It's all Dansk to me
I thought traveling in Denmark would be a cinch because everybody here speaks English. They do, but a lot of traveling involves reading signs and following directions, which, in this case is written in Danish.How can a Germanic language be so incomprehensible? At least with French, Spanish and Italian, I could guess the meaning of words but Danish only has a few grammatical and basic vocabulary terms in common with English, or it seems that way.
Here's a few examples of how the two are alike:
- "Fra" and "til" means "from" and "to" when used with dates.
- "Hej" is pronounced "hey" and serves roughly the same function in greeting people.
- "Tak" means "thanks" and sound a little like it, too.
- "Ja" is pronounced "ya" and means "ya," well, "yes."

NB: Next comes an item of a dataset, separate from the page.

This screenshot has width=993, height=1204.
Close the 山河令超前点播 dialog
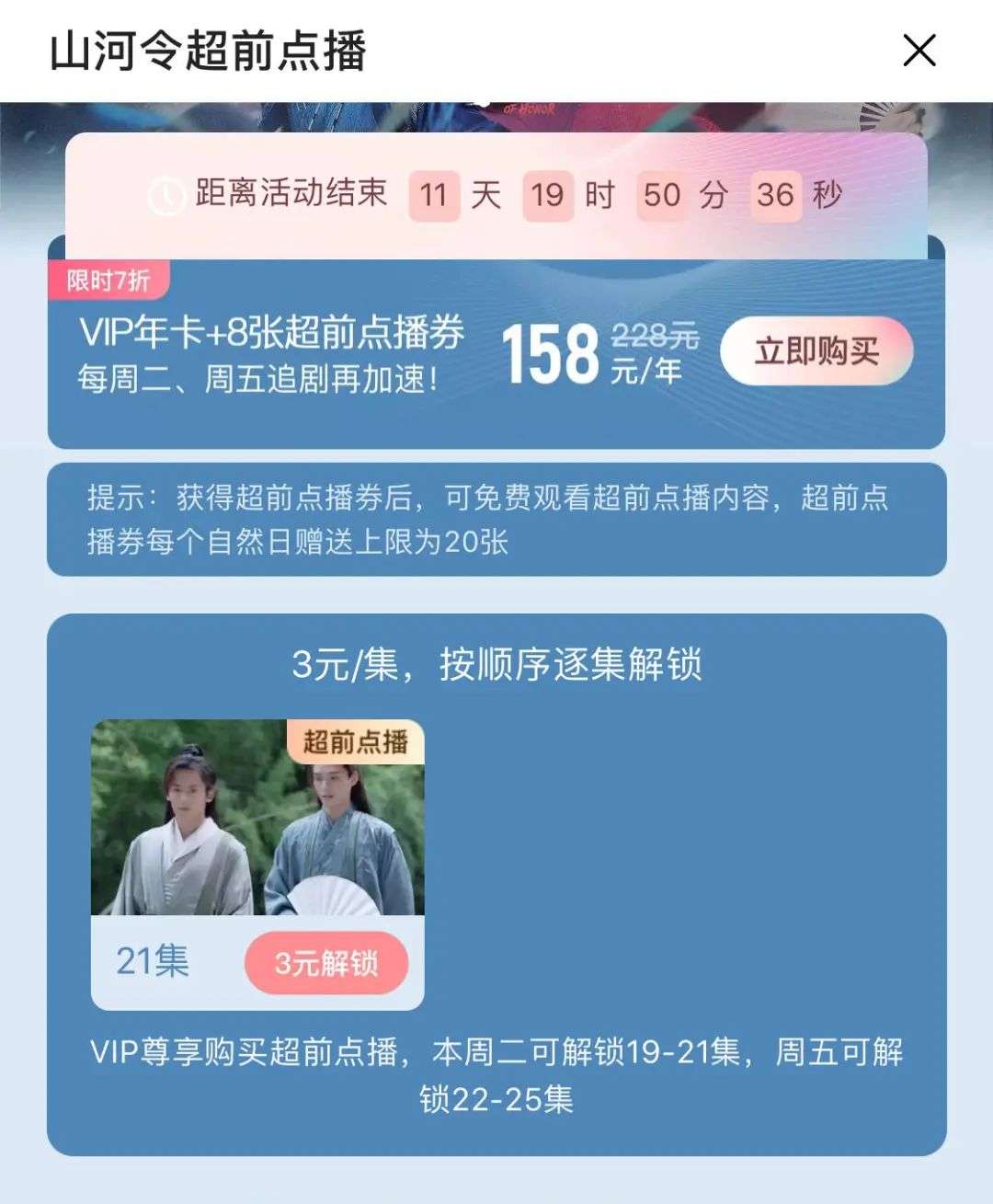point(919,51)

But that's about it. At least with the Romance languages, you can guess more meaningful vocabulary terms. If you see "zupa de pesce" or hear a waiter say it, it's not that hard to conclude correctly that "zupa" is "soup" and "pesce" means "fish" or "piscine." I can't even read a can of soup at the Danish supermarket. It could be anything in there. Fish balls, chicken nuggets, matzo balls, who knows? I ran across a sign in front of somebody's garage this morning and it looked like it could've been poetry or a declaration of love or "don't block my driveway, assclown."
I blame Bill the Badass, which is what William the Conqueror would've been known had he been alive today. Old English and the Scandinavian languages used to be closer until Bill showed up with his army of, ironically enough, French-speaking Scandinavians and changed the English language by fire and the sword.
In the way that few native English speakers can speak Danish, all Danes speak English and very well. Oddly enough, most Danes I've spoken with have American accents and not British despite the proximity. As I've mentioned elsewhere, some Finns told a friend of mine that Scandinavian TV does not dub American movies and, consequently, that's how a lot of Scandinavians learned their accent.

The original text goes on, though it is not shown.